Fatty Fish: Salmon, mackerel, and sardines are excellent sources of vitamin D. Aim for wild-caught fish for the highest levels.
Egg Yolks: Egg yolks contain vitamin D, but the amount can vary based on the chicken's diet and exposure to sunlight.
Mushrooms: Some varieties of mushrooms, such as shiitake and maitake, can provide a small amount of vitamin D when exposed to sunlight or UV light.
Fortified Foods: Many foods, such as milk, orange juice, and breakfast cereals, are fortified with vitamin D. Check the label to ensure the product contains vitamin D.
Cod Liver Oil: Cod liver oil is a potent source of vitamin D, along with vitamin A and omega-3 fatty acids.
Tofu: Some brands of tofu are fortified with vitamin D, making them a good plant-based source of the nutrient.
Cheese: Cheese, especially ricotta, contains small amounts of vitamin D. Choose varieties made from whole milk for the most benefits.
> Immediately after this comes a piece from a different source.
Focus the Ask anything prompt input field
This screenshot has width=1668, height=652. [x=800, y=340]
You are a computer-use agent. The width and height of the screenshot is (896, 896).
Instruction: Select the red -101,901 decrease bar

Beef Liver: Beef liver is a good source of many nutrients, including vitamin D. However, it is also high in cholesterol, so consume it in moderation.
Yogurt: Some brands of yogurt are fortified with vitamin D, making them a good source of the nutrient.
Oysters: Oysters are a nutrient-dense food that provides vitamin D along with zinc and other essential minerals.